(Available records)

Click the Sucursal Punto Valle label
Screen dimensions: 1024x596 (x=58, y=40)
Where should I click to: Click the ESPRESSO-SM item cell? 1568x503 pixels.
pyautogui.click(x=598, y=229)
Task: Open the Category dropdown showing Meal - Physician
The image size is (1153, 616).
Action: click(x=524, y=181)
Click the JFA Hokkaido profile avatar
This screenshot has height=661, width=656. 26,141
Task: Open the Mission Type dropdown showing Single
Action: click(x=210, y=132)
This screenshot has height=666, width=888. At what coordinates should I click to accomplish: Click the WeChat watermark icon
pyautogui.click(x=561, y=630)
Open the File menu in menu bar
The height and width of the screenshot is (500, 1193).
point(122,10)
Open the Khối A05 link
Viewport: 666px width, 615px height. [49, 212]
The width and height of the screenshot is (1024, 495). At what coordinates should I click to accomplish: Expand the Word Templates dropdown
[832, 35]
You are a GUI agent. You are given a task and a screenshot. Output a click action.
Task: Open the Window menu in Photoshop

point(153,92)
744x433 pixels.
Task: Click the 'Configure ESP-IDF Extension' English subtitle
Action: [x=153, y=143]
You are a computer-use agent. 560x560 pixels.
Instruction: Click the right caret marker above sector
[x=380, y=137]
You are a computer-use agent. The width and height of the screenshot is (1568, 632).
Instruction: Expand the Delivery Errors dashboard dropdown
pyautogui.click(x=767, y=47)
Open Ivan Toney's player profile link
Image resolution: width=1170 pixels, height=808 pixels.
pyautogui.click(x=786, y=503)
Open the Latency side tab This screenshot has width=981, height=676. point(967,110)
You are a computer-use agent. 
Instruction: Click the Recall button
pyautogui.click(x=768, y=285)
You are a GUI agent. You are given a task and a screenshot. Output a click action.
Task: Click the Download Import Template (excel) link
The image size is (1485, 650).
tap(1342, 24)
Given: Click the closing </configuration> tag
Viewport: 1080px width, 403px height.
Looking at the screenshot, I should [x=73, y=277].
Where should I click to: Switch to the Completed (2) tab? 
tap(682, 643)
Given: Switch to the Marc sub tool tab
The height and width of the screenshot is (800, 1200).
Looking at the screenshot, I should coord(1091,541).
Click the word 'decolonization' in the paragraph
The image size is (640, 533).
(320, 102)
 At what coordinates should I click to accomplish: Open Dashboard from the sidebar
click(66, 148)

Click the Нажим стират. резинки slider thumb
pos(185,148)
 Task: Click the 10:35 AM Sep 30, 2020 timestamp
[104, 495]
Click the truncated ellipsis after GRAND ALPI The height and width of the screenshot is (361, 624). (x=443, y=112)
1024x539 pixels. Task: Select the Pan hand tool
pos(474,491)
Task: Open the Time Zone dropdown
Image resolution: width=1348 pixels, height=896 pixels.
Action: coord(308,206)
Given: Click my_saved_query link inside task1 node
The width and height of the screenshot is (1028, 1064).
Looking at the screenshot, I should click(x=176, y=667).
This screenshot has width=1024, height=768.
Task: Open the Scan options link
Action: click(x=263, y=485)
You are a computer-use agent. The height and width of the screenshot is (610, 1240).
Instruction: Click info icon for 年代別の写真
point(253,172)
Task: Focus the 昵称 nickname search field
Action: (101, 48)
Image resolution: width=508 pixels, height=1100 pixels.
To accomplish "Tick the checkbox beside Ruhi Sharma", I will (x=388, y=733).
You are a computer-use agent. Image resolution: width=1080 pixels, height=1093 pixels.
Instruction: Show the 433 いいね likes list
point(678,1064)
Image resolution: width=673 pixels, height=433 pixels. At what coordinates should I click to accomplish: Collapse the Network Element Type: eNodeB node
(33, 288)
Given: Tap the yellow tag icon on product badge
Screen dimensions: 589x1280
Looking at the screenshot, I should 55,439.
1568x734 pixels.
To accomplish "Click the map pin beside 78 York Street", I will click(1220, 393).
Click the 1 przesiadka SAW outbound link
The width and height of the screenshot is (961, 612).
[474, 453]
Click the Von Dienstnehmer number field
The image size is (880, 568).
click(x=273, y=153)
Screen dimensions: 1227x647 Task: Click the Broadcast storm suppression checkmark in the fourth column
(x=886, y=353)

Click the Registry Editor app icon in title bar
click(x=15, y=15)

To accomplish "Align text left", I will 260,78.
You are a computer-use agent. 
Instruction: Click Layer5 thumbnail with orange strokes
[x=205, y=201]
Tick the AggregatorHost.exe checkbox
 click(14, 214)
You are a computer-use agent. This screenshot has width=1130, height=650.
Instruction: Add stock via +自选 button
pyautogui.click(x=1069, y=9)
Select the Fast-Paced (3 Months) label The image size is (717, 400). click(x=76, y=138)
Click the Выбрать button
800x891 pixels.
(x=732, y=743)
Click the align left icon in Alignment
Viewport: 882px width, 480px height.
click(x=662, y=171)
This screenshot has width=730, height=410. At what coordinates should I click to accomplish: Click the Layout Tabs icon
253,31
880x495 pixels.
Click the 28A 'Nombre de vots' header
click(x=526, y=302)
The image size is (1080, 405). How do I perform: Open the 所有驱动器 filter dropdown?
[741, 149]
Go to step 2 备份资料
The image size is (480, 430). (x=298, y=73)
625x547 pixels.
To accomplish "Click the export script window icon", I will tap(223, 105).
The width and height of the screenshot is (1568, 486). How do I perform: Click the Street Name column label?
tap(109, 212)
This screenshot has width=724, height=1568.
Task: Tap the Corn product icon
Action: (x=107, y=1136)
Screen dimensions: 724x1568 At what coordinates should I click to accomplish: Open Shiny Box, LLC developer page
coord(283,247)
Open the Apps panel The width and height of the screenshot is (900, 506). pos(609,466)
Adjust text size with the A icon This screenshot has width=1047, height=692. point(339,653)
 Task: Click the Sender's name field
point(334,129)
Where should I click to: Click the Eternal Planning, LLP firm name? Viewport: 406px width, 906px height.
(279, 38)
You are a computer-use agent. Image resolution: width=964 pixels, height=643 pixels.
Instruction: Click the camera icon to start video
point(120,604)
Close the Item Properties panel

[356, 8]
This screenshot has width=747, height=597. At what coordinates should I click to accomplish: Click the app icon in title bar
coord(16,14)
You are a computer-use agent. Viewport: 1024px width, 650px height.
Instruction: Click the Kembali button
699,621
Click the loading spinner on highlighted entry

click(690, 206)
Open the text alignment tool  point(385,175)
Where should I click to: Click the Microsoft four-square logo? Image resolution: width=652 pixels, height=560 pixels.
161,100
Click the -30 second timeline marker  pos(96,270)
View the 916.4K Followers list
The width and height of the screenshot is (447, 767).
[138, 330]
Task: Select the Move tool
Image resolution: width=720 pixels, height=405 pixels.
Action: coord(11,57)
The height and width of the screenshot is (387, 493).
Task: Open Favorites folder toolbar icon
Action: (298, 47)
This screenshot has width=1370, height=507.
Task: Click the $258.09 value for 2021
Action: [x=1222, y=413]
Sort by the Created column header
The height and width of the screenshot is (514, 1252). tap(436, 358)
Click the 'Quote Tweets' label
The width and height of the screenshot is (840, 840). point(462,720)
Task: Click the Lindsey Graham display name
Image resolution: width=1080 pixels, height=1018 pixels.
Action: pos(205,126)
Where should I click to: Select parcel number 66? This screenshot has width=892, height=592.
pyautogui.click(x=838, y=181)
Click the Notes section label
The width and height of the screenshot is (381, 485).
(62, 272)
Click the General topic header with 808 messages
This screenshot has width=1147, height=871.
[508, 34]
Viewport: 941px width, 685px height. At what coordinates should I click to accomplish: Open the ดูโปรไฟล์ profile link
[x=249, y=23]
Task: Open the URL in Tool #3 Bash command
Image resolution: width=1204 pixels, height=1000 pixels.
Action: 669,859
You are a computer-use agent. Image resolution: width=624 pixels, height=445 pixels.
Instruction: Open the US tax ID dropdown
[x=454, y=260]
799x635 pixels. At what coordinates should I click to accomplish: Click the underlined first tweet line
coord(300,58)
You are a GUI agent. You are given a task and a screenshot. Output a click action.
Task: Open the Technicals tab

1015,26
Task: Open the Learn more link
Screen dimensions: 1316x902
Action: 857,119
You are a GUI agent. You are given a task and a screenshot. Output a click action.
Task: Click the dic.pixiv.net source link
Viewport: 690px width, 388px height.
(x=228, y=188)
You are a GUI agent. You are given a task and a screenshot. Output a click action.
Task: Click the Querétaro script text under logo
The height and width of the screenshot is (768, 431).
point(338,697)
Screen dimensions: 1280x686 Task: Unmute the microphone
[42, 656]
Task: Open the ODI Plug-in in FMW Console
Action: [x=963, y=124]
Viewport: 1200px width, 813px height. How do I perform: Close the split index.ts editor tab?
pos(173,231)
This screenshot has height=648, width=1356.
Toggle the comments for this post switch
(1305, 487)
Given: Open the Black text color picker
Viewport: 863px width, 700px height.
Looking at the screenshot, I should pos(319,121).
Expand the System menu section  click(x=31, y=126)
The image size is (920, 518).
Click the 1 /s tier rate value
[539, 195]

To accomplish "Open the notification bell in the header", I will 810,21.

(End Available records)

What you are asked to do: Give only the number of lines in the data that hold the word "text".

Solution to the exercise: 5